_Exercise brief_: From the entries below, output the line with "Careers (396, 1814)" and each following line up to and including the line with "Popular (1536, 307)", exactly as written.

────────

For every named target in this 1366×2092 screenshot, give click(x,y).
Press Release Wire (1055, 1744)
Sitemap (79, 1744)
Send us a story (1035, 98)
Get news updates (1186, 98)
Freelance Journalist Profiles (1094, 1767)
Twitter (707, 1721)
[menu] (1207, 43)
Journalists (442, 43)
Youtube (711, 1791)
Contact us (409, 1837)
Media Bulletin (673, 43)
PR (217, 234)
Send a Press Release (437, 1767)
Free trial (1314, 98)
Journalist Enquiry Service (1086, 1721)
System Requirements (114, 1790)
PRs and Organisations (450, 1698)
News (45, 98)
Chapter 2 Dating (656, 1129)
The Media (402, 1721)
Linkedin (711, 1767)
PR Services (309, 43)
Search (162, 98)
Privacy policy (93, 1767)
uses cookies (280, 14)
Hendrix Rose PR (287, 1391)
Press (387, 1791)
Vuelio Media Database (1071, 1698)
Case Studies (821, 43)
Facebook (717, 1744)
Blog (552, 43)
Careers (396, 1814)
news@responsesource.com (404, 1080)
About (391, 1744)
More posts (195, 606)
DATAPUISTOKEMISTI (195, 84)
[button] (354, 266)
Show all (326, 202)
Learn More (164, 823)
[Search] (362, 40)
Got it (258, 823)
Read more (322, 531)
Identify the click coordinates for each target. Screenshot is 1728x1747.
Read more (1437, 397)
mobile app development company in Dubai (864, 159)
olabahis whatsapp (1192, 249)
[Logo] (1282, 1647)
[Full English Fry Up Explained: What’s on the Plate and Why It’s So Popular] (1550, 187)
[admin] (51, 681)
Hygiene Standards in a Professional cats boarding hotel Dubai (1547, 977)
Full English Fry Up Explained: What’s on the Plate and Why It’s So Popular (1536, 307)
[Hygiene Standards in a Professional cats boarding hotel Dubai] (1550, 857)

────────

_Written solution_:
Careers (396, 1814)
news@responsesource.com (404, 1080)
About (391, 1744)
More posts (195, 606)
DATAPUISTOKEMISTI (195, 84)
[button] (354, 266)
Show all (326, 202)
Learn More (164, 823)
[Search] (362, 40)
Got it (258, 823)
Read more (322, 531)
Identify the click coordinates for each target. Screenshot is 1728x1747.
Read more (1437, 397)
mobile app development company in Dubai (864, 159)
olabahis whatsapp (1192, 249)
[Logo] (1282, 1647)
[Full English Fry Up Explained: What’s on the Plate and Why It’s So Popular] (1550, 187)
[admin] (51, 681)
Hygiene Standards in a Professional cats boarding hotel Dubai (1547, 977)
Full English Fry Up Explained: What’s on the Plate and Why It’s So Popular (1536, 307)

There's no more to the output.